Stocks fall ahead of a key inflation report – US Market Wrap
Daily Dose, US

Stocks fall ahead of a key inflation report – US Market Wrap

Wall Street traders looking for key inflation data sifted through mixed economic data and remarks from Federal Reserve speakers for clues on the interest-rate outlook.

Equities fell slightly after a report showed that the US economy grew at a slower rate at the end of last year, as a downward revision to inventories obscured stronger household spending and investment. The data, deemed “uneventful” by many investors, was released just 24 hours before the Fed’s preferred inflation gauge.

Following a rise in both the consumer and producer price indexes, Thursday’s core personal consumption expenditures gauge will likely highlight the central bank’s bumpy path to meeting its 2% target. The PCE is seen as validating recent comments from officials that there is no rush to ease monetary policy.

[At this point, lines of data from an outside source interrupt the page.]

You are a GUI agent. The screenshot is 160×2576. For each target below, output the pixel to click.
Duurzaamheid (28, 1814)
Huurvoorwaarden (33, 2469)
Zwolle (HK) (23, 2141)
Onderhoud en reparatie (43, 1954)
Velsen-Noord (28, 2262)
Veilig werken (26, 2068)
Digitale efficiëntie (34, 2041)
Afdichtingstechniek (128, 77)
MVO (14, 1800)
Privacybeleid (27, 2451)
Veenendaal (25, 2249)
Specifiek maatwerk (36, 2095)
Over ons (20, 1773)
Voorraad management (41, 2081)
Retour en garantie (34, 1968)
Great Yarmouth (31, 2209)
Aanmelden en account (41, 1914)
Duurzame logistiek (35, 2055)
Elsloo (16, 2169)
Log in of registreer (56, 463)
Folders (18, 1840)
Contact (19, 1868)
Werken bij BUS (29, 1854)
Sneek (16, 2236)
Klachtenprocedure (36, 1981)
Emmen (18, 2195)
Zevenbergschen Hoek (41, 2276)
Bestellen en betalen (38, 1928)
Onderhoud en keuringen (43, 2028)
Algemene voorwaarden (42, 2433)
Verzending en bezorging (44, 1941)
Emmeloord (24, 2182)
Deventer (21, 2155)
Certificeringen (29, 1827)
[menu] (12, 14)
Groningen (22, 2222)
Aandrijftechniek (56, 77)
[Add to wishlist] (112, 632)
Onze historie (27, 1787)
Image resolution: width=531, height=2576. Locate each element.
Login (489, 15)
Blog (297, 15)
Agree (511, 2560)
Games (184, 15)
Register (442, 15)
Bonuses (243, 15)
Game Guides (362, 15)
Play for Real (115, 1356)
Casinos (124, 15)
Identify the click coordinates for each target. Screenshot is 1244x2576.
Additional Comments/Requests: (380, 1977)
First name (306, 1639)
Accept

The S&P 500 dropped to around 5,070. Nvidia’s decline from a record high has continued. Apple fell, but remained above its $180 technical support. Tesla has risen. UnitedHealth Group fell on reports that the US Department of Justice had launched an antitrust investigation. Bitcoin surpassed $60,000 in a rally driven primarily by the launch of US exchange-traded funds holding the token this year. Treasury 10-year yields fell four basis points, to 4.26%.

Three Fed officials stated that the pace of rate cuts will be determined by incoming economic data.
Boston Fed President Susan Collins and New York’s John Williams expect the first rate cut “later this year,” while Atlanta’s Raphael Bostic anticipates a cut this summer.

Traders are currently pricing in about 80 basis points of easing by the end of the year, which is nearly identical to what officials predicted in December. That would equate to three cuts in 2024, as the Fed has historically moved in 25 basis point increments. To put things into perspective, swaps were projecting nearly 150 basis points of cuts this year at the beginning of February.